- Born: 1979 (age 46–47)
- Other name: Sarrah Ben M'barek-Ben Romdhane
- Scientific career
- Thesis: Genome structure and pathogenicity of the fungal wheat pathogen Mycosphaerella graminicola (2011)
- Doctoral advisor: Gert Kema

= Sarrah Ben M'barek =

Dutch-Tunisian phytopathologist and botanist

Sarrah Ben M'barek-Ben Romdhane is a Tunisian-Dutch crop researcher. She works on developing fungus-resistant wheat strains to reduce the toll of Mycosphaerella graminicola on yields.

== Early life and education ==
Ben M'barek was born in Tunisia in 1979. However, she would regularly visit her mother's family in the Netherlands near tree nurseries in Boskoop. Seeing these cultivation centres and wheat plantations in Beja, Tunisia fuelled her interest in plant biology.

■ **RAW DATA**:

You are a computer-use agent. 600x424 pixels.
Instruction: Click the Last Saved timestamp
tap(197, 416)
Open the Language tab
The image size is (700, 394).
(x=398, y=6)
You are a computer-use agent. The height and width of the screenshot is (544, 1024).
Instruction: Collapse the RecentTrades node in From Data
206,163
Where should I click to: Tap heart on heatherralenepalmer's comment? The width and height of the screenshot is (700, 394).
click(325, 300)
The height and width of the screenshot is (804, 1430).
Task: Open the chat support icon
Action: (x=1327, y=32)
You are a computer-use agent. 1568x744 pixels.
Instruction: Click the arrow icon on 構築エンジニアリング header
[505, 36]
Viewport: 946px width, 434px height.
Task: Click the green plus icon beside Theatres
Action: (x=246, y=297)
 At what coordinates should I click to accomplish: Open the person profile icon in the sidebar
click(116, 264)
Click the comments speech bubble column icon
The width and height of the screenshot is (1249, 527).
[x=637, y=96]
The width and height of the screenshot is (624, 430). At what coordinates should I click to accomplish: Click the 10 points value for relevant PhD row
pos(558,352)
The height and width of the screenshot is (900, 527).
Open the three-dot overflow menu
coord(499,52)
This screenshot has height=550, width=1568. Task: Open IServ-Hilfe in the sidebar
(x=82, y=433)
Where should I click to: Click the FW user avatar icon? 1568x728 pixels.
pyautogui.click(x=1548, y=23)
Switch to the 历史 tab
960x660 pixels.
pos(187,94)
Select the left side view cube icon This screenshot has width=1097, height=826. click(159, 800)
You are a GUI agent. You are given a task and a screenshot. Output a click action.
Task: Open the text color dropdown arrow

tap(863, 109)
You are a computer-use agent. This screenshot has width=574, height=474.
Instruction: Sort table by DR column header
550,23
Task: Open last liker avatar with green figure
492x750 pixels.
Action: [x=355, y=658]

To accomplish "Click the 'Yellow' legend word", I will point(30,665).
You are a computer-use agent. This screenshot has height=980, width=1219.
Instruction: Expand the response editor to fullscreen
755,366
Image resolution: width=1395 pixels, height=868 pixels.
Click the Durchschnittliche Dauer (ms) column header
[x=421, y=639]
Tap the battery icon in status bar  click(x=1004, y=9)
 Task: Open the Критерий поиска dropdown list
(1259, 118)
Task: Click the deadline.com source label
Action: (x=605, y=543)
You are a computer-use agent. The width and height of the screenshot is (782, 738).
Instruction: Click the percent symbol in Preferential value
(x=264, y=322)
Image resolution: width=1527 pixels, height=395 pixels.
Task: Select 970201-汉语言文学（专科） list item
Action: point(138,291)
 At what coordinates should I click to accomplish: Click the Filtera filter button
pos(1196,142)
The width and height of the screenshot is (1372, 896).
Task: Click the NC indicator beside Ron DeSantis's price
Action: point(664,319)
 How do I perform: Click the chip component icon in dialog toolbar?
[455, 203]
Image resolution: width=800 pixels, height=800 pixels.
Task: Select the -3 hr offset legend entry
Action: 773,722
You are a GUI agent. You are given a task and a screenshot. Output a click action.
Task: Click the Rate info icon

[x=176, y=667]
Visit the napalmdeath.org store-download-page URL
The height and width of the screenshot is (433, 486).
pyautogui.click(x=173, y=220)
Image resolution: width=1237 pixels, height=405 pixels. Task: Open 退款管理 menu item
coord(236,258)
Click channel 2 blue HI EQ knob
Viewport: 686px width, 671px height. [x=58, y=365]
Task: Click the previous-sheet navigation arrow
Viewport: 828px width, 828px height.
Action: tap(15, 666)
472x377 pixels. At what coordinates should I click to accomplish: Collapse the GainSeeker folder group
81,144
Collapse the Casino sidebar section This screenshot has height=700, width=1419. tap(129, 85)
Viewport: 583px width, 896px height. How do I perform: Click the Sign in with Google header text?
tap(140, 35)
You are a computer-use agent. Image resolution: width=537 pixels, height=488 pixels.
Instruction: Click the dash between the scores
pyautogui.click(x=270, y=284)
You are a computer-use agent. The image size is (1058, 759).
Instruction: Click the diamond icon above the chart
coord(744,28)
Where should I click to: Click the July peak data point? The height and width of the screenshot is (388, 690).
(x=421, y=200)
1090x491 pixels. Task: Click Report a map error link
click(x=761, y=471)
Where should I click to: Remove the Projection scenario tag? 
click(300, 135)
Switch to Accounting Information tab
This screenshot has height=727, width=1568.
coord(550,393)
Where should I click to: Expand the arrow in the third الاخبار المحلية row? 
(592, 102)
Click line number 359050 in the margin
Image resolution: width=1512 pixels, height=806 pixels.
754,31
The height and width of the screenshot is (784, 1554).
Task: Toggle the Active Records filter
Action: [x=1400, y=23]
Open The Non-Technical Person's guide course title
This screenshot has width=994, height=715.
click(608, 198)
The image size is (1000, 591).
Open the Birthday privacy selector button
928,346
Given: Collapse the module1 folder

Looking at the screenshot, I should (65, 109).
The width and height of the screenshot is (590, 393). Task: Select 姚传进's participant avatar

■ **YOUR OBJECTIVE**:
Extract the passage of the Sarrah Ben M'barek biography between "Sarrah Ben M'barek-Ben Romdhane is" and "in plant biology.", inclusive, without changing a word. The rows have nothing to do with the Sarrah Ben M'barek biography.

■ **SOLUTION TO THIS PROBLEM**:
Sarrah Ben M'barek-Ben Romdhane is a Tunisian-Dutch crop researcher. She works on developing fungus-resistant wheat strains to reduce the toll of Mycosphaerella graminicola on yields.

== Early life and education ==
Ben M'barek was born in Tunisia in 1979. However, she would regularly visit her mother's family in the Netherlands near tree nurseries in Boskoop. Seeing these cultivation centres and wheat plantations in Beja, Tunisia fuelled her interest in plant biology.